Strange occurrences plague Greg (Jon Tenney), a small town detective, and his family as he investigates the disappearance of a young boy whom appears to be the victim of a copycat serial killer. With the specter of a man sent to prison that may have been innocent, Greg is also dealing with the recent affair of his wife Jackie (Helen Hunt) and the unbridled anger exhibited by his son Connor (Judah Lewis) over his mother’s affair.

The nonlinear plot of I See You employs Hitchcockian misdirection with subjective vantage points and audience expectations versus reality. Quite the brilliant combination for a psychological thriller. After the diegetic catalyst of a young boy being violently ripped from his bicycle–literally thrown into the air–sets the melancholy, ominous tone for the movie, the first and second acts of the film tell the same story, but from two different perspectives. The malevolent force witnessed in the opening scene seems to follow audiences to the unnerving confines of the Harper house that is spatially large, but an ominous presence takes the palatial house and makes it feel like a prison. In retrospect, the breadcrumbs are all too obvious; however, many of these conspicuous clues go unregistered by the audience because of the more exciting prospect of a supernatural force at work. I appreciate how the main action and subplot compliment the themes of reconnecting with estranged family members, guilt, resentment, and trauma. Moreover, the search for the missing boy parallels Jackie’s search for her estranged son whilst dealing with her ideal family image hiding dark secrets.

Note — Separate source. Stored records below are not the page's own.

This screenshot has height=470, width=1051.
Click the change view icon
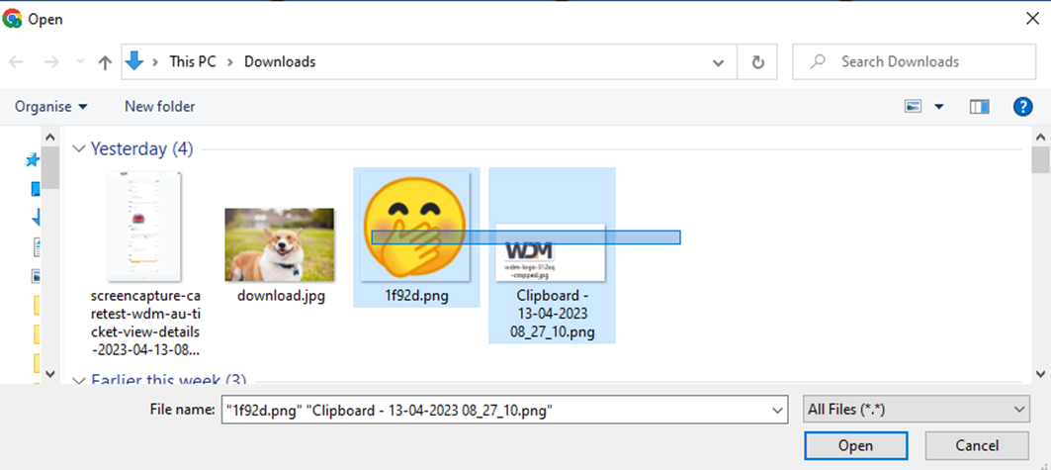pos(913,107)
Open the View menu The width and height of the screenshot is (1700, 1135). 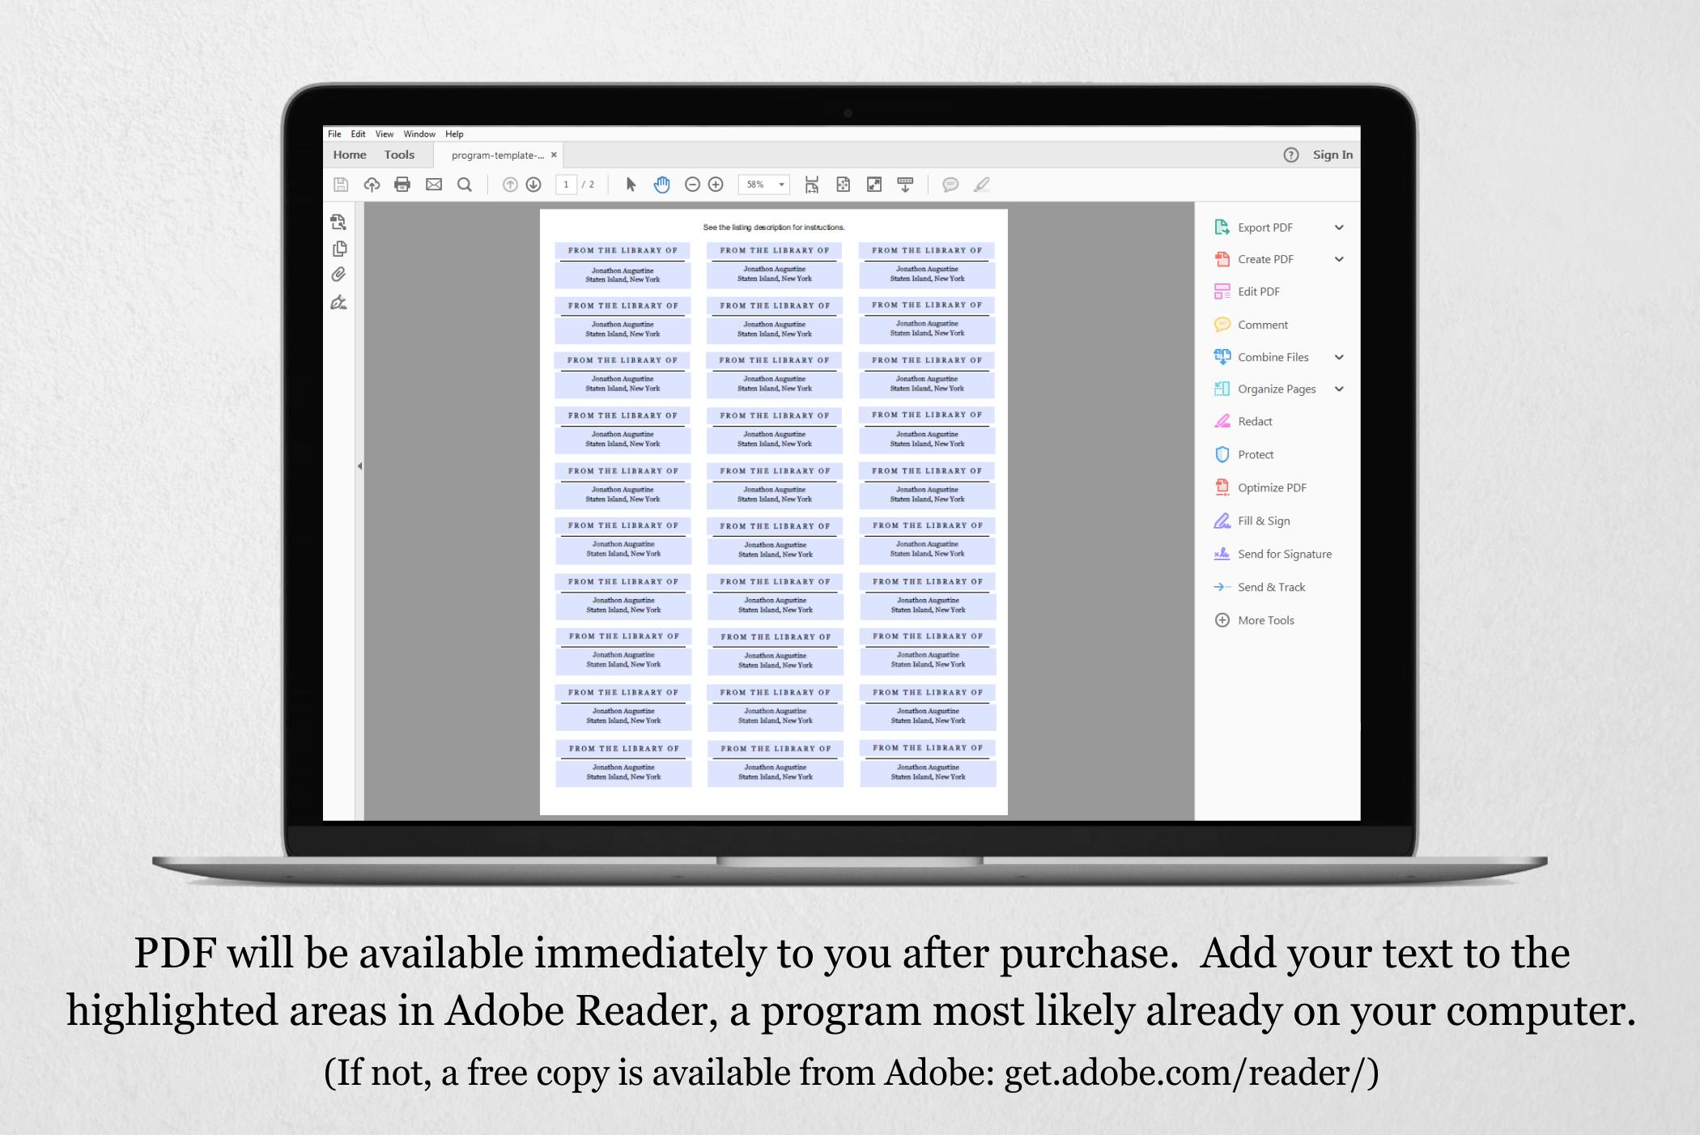(x=385, y=134)
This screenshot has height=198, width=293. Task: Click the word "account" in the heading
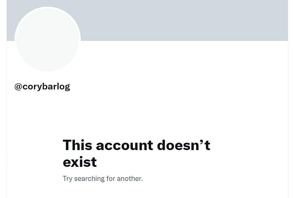click(125, 145)
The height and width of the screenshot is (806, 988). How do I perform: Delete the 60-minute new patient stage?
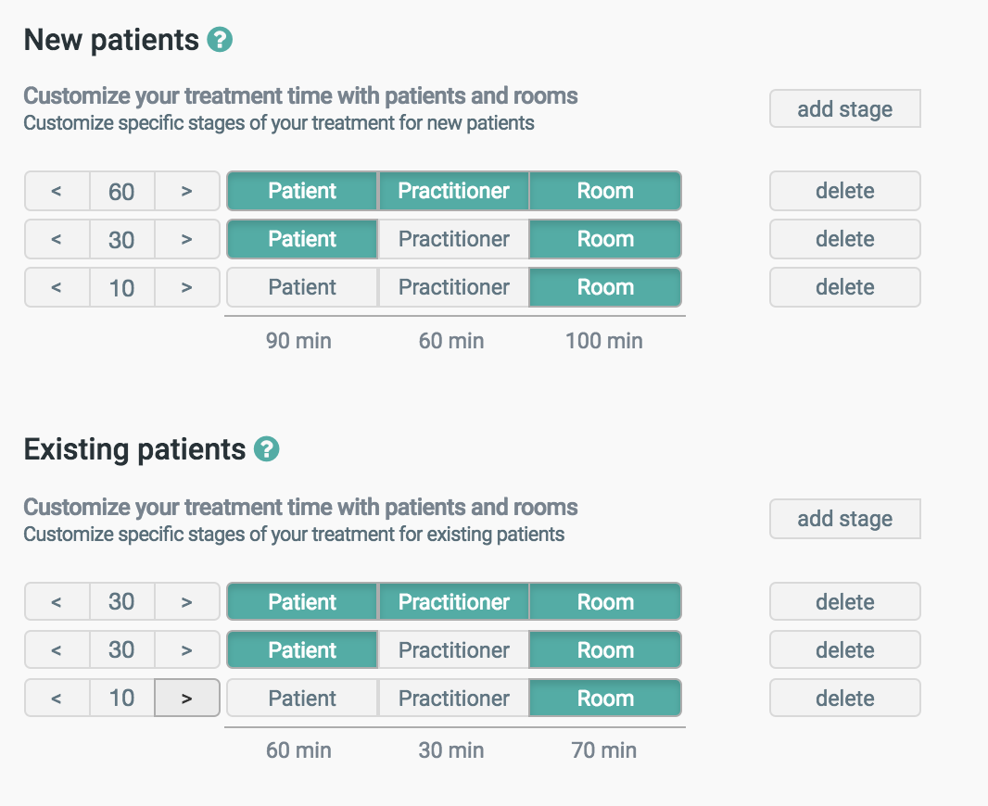(x=844, y=191)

During the first act, we receive a great deal of exposition; fortunately, the subplot backstory of Jackie’s transgression (which we learn is a recent affair for which she is genuinely remorseful) is delivered primarily through dramatic character reaction and supplemented with dialogue. While the familial drama provides a tantalizing subplot, it’s the search for the missing boy believed to be the victim of a sadistic pedophillial copy cat serial killer that is the main action plot of the film. And the backstory for the action plot is creatively delivered through the police procedural headed by Greg. We learn everything that we need to know in order to understand the plot in the first few scenes. While some of what we learn is intentionally designed to misdirect our attention–think of it as a magician focusing our attention on his right hand while it’s the left hand that is creating the magic–it is still valuable information that will all come together in the end. After the big reveal in the epilogue, everything that unfolded throughout the movie becomes even more sinister.

Over all, you’ll find strong performances by the three lead cast. The top-billed Helen Hunt, while starting out as the central character, quickly becomes a chief supporting character to Tenney and Lewis. However, she delivers the strongest performance out of the three. Not that the other two do not command the screen, Lewis is able to showcase his acting chops that provide evidence that he is shaping up to be a diverse actor capable of the young adult comedy of The Babysitter and the shocking anger of his character in this film. Screenwriter Devon Graye and director Adam Randall demonstrate an outstanding comprehension of story craft that simultaneously embraces horror/thriller tropes and subverting the genre expectations. Creatively expressing the story for the screen is the stylistic cinematography that effortlessly switches modes from subjective to objective without disorienting the audience. The editor takes a page out of the David Fincher color pallet and technique to showcase the neo-noir tone of the film. Editing is one of the most undervalued technical elements in a film–undervalued by the general public–because the best editing is the kind that doesn’t become a spectacle but supports the narrative by communicating the plot and emotion of the story. Communicating the unsettling tone and shocking moments in the film is first-time composer William Arcane. From the writing to acting to the technical elements, this film provides a highly entertaining, and at times terrifying, story!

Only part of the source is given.